So, now we know: Twitter can be compromised at the highest levels, if that wasn’t clear before.
It was an epic hack--not for the money it raked in on al scam, but for the high-profile Twitter accounts it hacked to do it.
The Twitter accounts of everyone from Apple Inc and Elon Musk to Jeff Bezos, Barack Obama, Joe Biden and Bill Gates were hacked Wednesday with a bitcoin scam promising to double your money from the American elite to “give back to the community”.
In a series of messages coming from the verified twitter accounts of Musk, Apple, Obama, Biden, Gates and others, hackers begged for bitcoin using this scam:
And the list goes on …
The scam netted the hackers $59,000 in bitcoin before the slightly savvier Tweetsters caught on, according to Gizmodo. According to the Guardian, the equivalent of over $100,000 in bitcoin was collected.
No one really knows exactly how much money the scam generated because the modus operandi for cyber criminals in a scam of this nature is to prop up the bitcoin wallet in advance to make it appear credible.

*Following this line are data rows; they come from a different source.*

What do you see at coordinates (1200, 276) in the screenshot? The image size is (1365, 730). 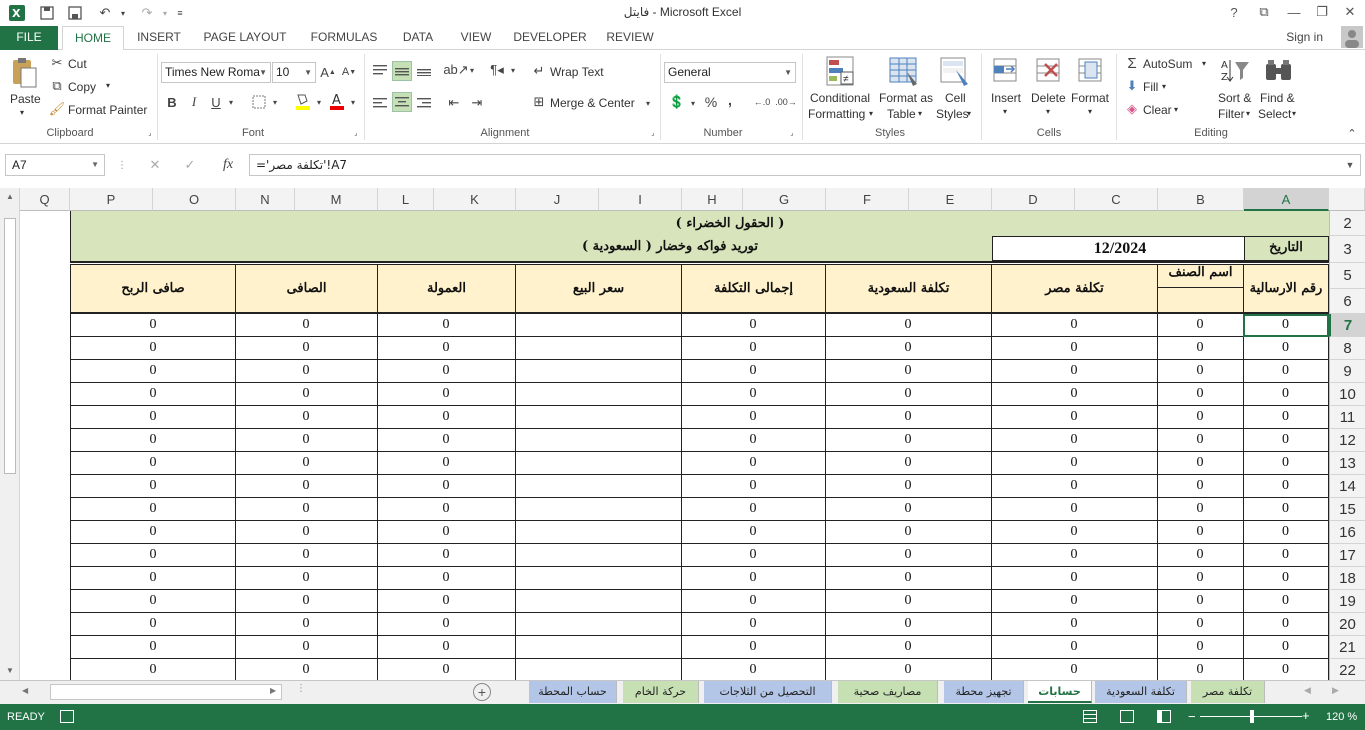 I see `header-item-name: اسم الصنف` at bounding box center [1200, 276].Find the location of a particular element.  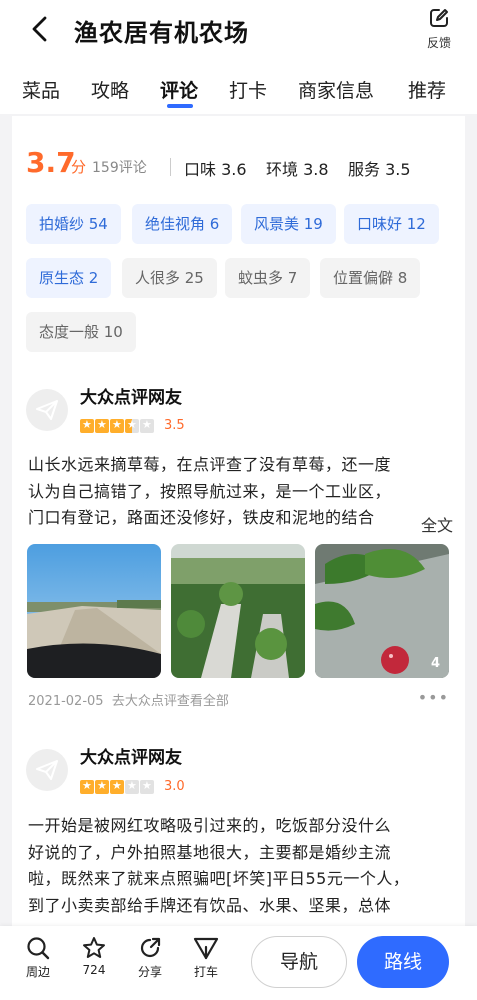

source-link: 去大众点评查看全部 is located at coordinates (170, 702).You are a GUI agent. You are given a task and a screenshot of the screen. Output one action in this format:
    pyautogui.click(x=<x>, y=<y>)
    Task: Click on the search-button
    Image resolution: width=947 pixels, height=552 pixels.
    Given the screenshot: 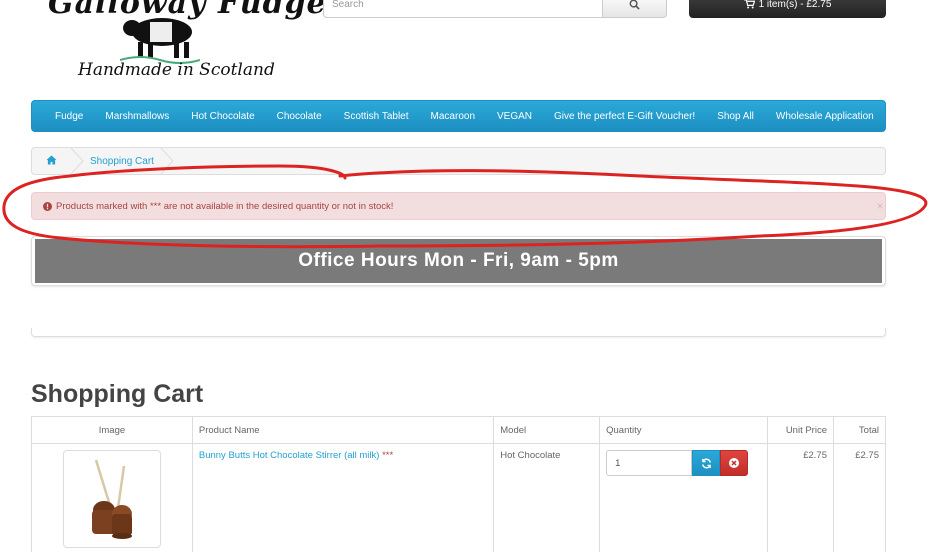 What is the action you would take?
    pyautogui.click(x=635, y=9)
    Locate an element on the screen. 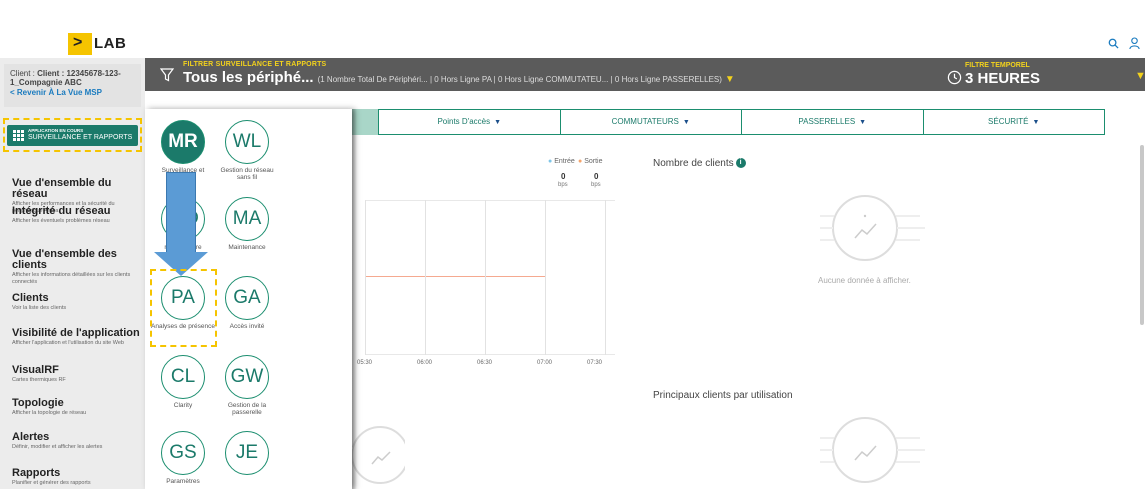  nav-desc: Afficher la topologie de réseau is located at coordinates (50, 413).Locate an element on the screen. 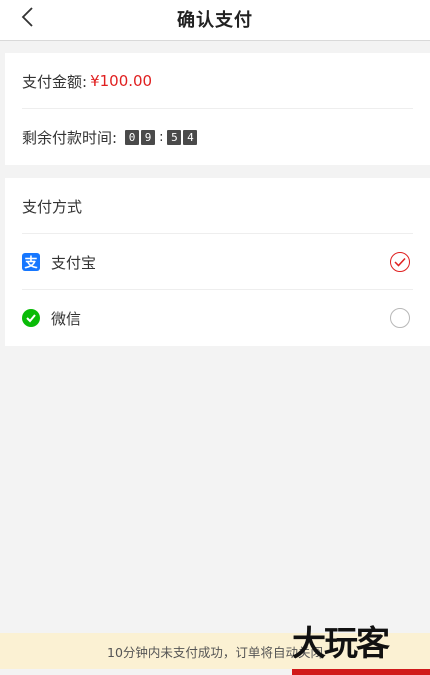 The height and width of the screenshot is (675, 430). pay-option-label: 支付宝 is located at coordinates (74, 262).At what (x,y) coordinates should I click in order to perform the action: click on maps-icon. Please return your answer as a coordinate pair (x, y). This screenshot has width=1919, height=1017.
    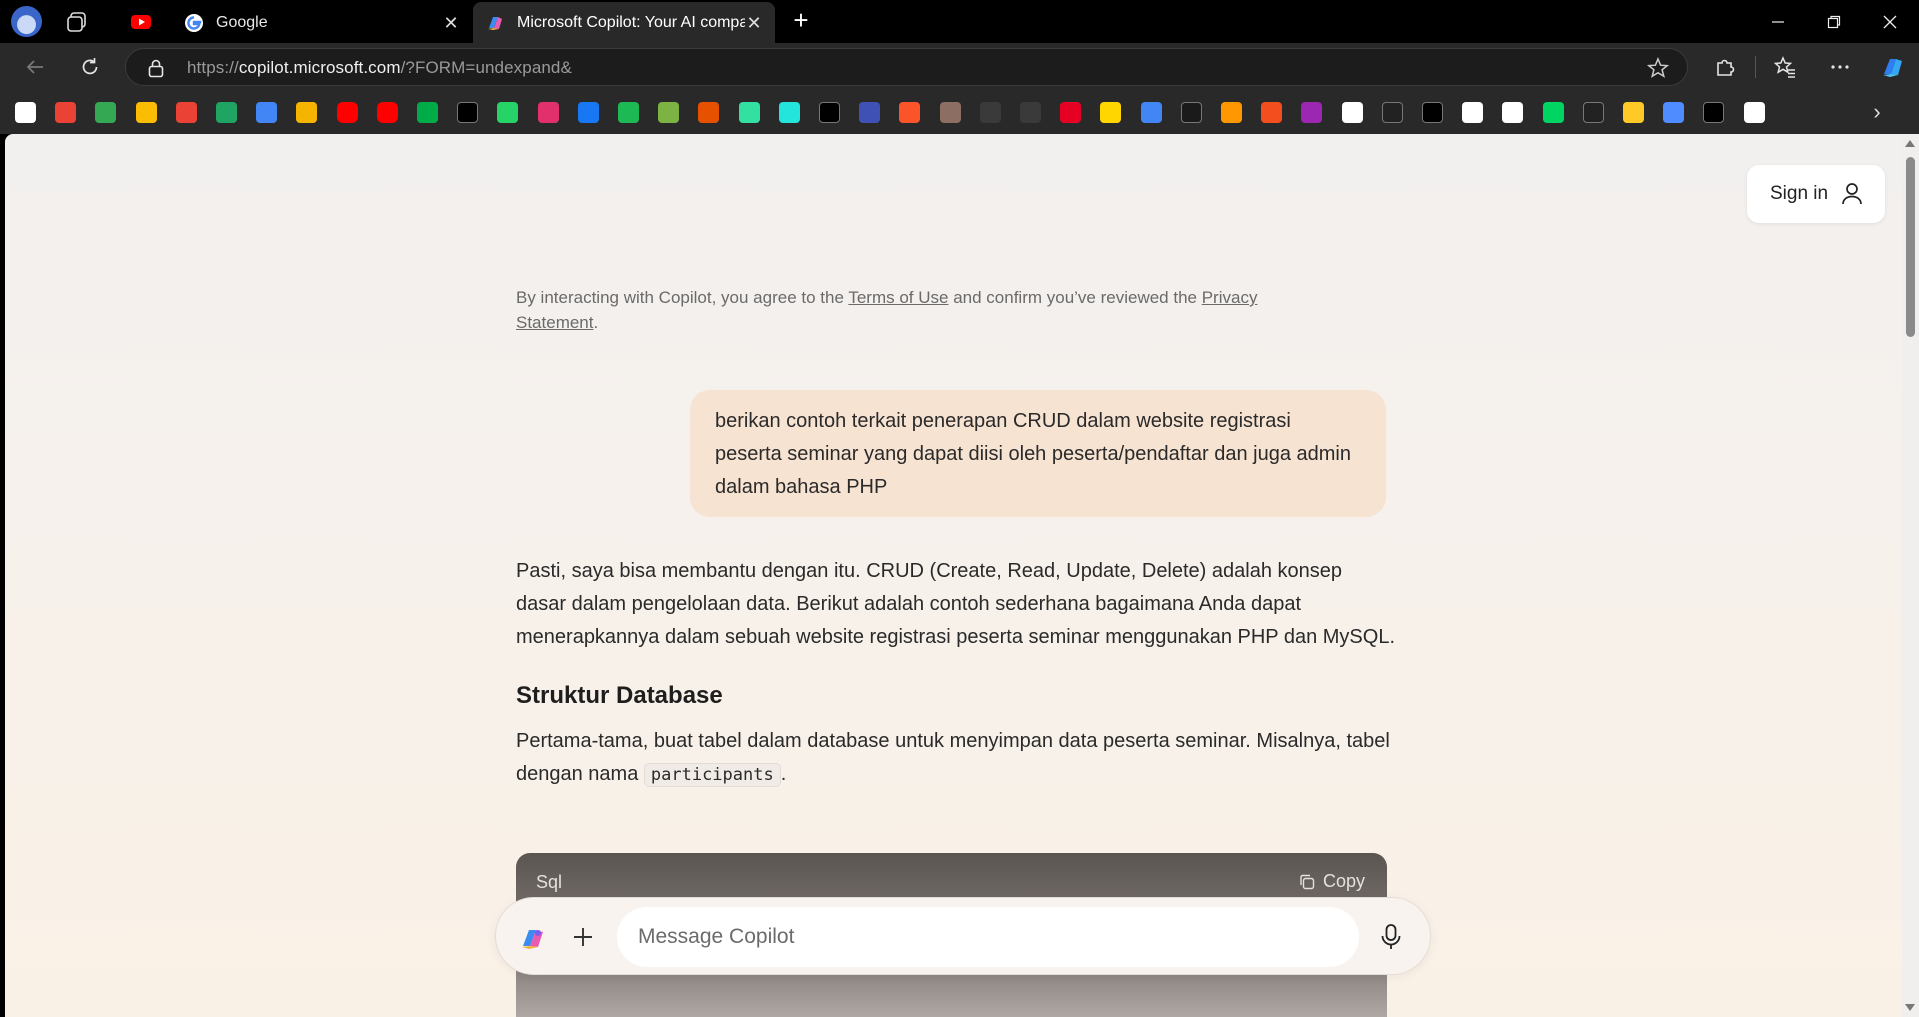
    Looking at the image, I should click on (106, 112).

According to TechCrunch, the domain registrar used by the hackers took down their website shortly afterwards.
This unprecedented Twitter hack in the social media giant’s history lasted for just over two hours, with Twitter responding an hour in with a notification that it was aware of the “security incident”.
How did they do it? Apparently, by breaching the Twitter admin account giving them admin privileges and the power to bypass Twitter account passwords. x
Twitter’s response following its statement of awareness was to prevent all verified accounts from tweeting for the first time, beginning at 6PM ET, with a message an hour later that it was “continuing to limit the ability to Tweet”.
In other words, Twitter was at a loss as to how this happened, and the significance is enormous considering that major American foreign policy decisions are undertaken via Twitter these days, and Trump uses the platform--in a love and hate manner--as his primary mouthpiece.
In an understatement later on Wednesday, Twitter CEO Jack Dorsey tweeted: "Tough day for us at Twitter. We all feel terrible this happened.”
Begging for Bitcoin could just as easily have been a Tweet to drink bleach as a coronavirus cure or something to further incite racial violence, among other things.
Dmitri Alperovitch, the co-founder of cyber-security company CrowdStrike, told Reuters: "This appears to be the worst hack of a major social media platform yet."
So far, experts have largely discounted a state-sponsored attack such as from North Korea, Iran, China or Russia. Instead, according to the New York Times, citing an American intelligence official, the hack was more likely perpetrated by an individual. That said, there appears to be no evidence as of yet as to who may have been behind the attack, and the “individual” guess is largely related to the fact that no political chaos was attempted and the stock markets were not being targeted. In other words, they think it was a pure smash and grab for bitcoin.